Ray serve requests returning ECONNREFUSED

Hi,

I’m running ray on a Kubernetes cluster using Kuberay operator. Everything is working great, but I’m now stuck with an issue when trying accessing the serve endpoint (from pods in the same Kubernetes cluster).

When using a port forward to ray head (port 8000), I’m able to reach the service on port 8000 and perform the inference with no issues, but when trying to access from other pods with either “ray-cluster-head-svc.ray-workload.svc.cluster.local” or the clusterIP of the service, it gives me the ECONNREFUSED error, only for port 8000.

The service/deployment is running with -p 0.0.0.0.

I’m able to access the dashboard from other pods in the cluster normally, using http://ray-cluster-head-svc.ray-workload.svc.cluster.local::8265 but no luck reaching port 8000.

Any suggestions on what to try next?

I couldn’t find a way to fix it using Ray.

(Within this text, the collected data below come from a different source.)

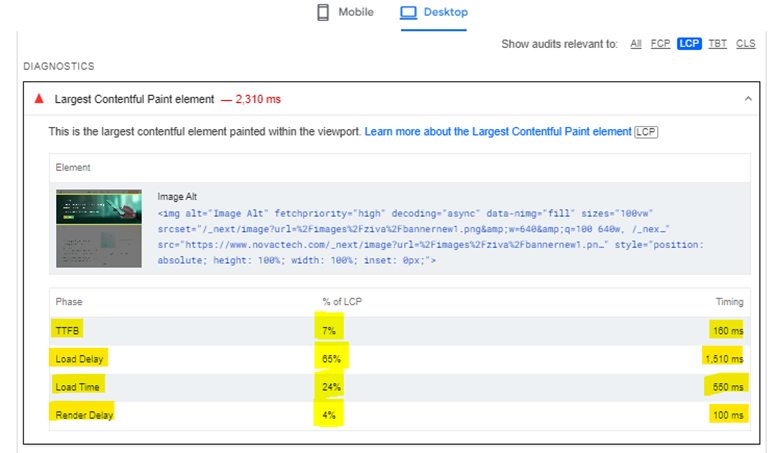The image size is (776, 453).
Task: Click the banner element screenshot thumbnail
Action: 98,228
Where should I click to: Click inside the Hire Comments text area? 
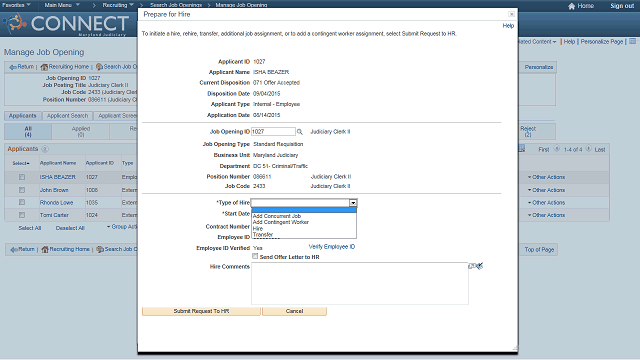(360, 283)
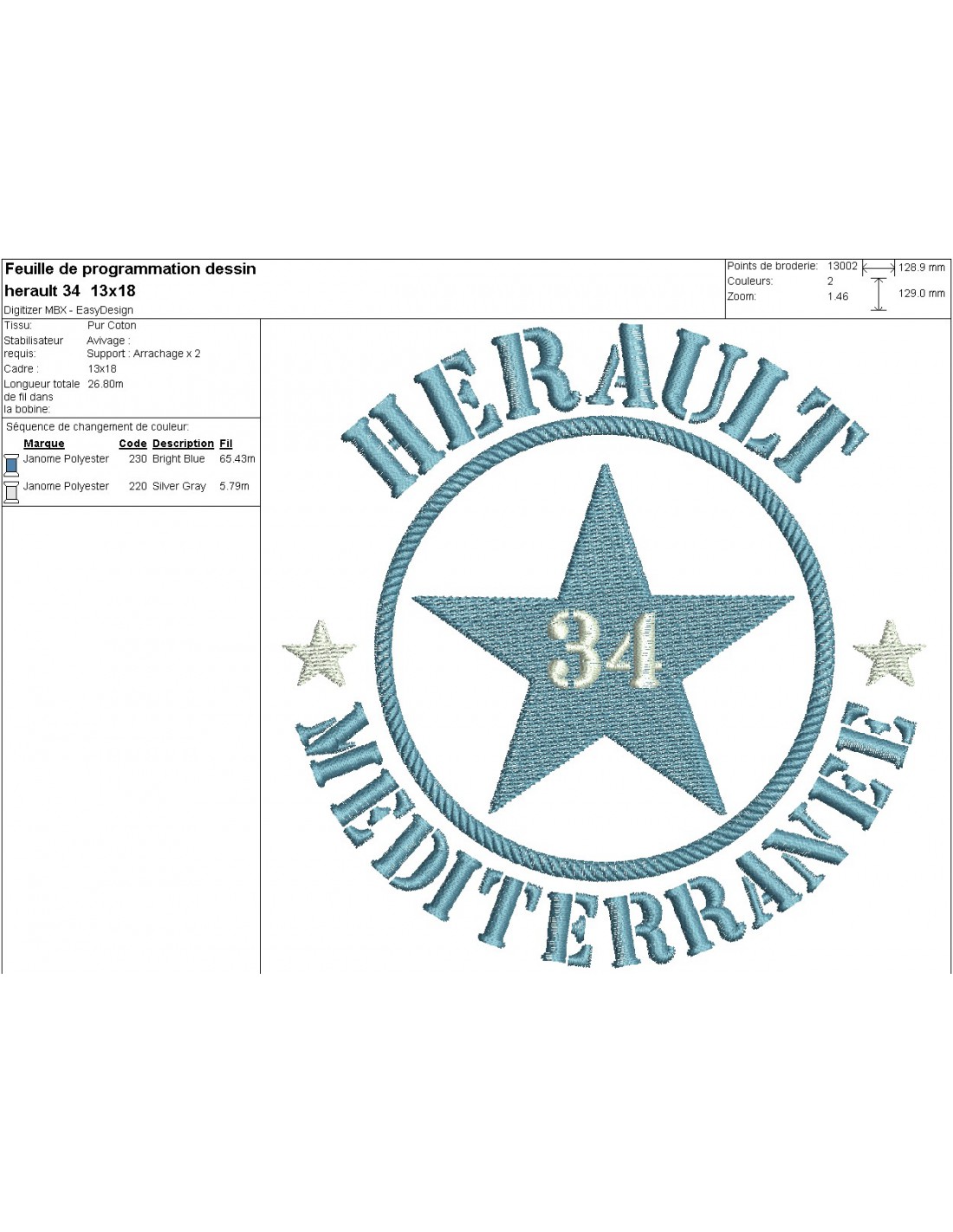Click the Marque column header
Screen dimensions: 953x1232
point(44,444)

If anyone is facing this issue, the problem seems to be that for some reason the -h 0.0.0.0 is not making the http server available from all network intefaces, just lo, not eth0.

I did a postStart script to use redir to make the binding:

postStart:
              exec:
                command: ["/bin/sh", "-c", "sudo apt-get update && sudo apt-get install redir net-tools && ifconfig eth0 | awk -F ' *|:' '/inet/{print $3\":8000 \" \"127.0.0.1:8000\"}' | xargs redir"]

I’m installing net-tools and redir, but obviously this is not necessary if the ray-head image have it installed.

Pretty hacky way but it’s working.

@geraldoramos thanks for the investigation. Can I ask how did you deploy the serve app through the kuberay operator? Are you using RayService - KubeRay Docs?